■ **Instructions for the task**
After finding the line with "Task: Click the Get Publish Profile button" in the entries below, retype exactly each line from there through the line with "Viewport: 550px width, 713px height.", including that final line.

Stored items
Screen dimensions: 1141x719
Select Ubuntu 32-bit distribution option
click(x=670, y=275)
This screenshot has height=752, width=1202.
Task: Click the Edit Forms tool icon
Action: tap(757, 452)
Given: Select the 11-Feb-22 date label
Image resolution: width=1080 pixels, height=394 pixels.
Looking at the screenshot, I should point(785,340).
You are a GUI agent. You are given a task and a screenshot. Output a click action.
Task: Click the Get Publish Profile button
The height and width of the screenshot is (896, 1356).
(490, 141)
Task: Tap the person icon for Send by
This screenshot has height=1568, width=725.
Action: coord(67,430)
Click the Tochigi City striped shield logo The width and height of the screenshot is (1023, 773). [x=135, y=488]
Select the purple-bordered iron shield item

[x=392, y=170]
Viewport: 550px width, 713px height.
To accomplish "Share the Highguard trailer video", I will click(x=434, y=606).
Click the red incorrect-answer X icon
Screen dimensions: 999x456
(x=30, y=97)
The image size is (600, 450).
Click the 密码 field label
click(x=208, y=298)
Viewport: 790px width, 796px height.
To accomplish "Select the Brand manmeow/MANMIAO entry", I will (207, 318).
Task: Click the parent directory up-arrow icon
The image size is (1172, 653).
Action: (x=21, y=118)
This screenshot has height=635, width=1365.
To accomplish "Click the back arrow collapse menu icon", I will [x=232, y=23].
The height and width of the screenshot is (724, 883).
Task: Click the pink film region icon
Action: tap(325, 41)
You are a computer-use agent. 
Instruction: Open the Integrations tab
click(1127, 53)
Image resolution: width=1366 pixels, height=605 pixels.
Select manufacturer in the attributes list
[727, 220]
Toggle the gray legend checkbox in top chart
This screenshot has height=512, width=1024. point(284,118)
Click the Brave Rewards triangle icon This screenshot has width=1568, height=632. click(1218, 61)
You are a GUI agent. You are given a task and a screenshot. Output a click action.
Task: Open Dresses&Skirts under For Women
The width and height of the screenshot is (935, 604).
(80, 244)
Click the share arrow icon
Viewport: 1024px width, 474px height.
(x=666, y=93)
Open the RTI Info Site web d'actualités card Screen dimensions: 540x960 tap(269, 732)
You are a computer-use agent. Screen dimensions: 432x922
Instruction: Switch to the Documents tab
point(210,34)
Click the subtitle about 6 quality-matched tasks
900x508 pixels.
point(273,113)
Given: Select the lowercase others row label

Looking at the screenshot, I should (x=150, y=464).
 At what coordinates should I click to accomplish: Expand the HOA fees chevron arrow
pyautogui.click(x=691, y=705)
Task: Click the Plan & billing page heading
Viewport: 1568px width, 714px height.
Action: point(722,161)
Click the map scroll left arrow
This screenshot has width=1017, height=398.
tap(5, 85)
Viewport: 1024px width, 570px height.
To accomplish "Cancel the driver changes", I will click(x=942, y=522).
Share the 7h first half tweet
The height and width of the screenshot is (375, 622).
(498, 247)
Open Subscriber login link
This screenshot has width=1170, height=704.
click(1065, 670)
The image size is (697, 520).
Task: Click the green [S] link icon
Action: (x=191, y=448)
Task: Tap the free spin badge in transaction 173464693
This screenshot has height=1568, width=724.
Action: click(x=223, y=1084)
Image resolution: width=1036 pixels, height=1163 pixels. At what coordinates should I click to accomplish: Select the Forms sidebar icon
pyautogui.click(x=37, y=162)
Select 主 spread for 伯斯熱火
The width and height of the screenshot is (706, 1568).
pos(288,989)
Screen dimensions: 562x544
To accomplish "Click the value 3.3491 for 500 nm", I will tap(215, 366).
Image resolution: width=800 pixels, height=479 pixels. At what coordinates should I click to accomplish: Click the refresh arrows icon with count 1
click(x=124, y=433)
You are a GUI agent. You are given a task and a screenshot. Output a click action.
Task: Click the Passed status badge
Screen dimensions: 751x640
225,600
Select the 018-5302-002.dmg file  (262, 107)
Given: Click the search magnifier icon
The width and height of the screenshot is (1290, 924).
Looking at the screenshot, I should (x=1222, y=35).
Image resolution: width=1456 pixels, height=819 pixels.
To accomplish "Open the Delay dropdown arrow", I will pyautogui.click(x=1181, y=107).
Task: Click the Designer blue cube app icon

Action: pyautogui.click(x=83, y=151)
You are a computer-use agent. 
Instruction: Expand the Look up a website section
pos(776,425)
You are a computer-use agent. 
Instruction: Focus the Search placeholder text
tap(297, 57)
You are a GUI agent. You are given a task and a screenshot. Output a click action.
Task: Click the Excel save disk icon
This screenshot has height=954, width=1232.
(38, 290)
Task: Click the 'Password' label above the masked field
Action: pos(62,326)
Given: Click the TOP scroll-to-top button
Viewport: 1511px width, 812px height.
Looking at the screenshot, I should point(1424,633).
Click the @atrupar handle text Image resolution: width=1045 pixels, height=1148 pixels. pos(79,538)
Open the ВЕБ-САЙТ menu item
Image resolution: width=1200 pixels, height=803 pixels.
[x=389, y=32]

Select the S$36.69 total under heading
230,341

■ **Result of the exercise**
Task: Click the Get Publish Profile button
The height and width of the screenshot is (896, 1356).
(490, 141)
Task: Tap the person icon for Send by
This screenshot has height=1568, width=725.
Action: coord(67,430)
Click the Tochigi City striped shield logo The width and height of the screenshot is (1023, 773). [x=135, y=488]
Select the purple-bordered iron shield item

[x=392, y=170]
Viewport: 550px width, 713px height.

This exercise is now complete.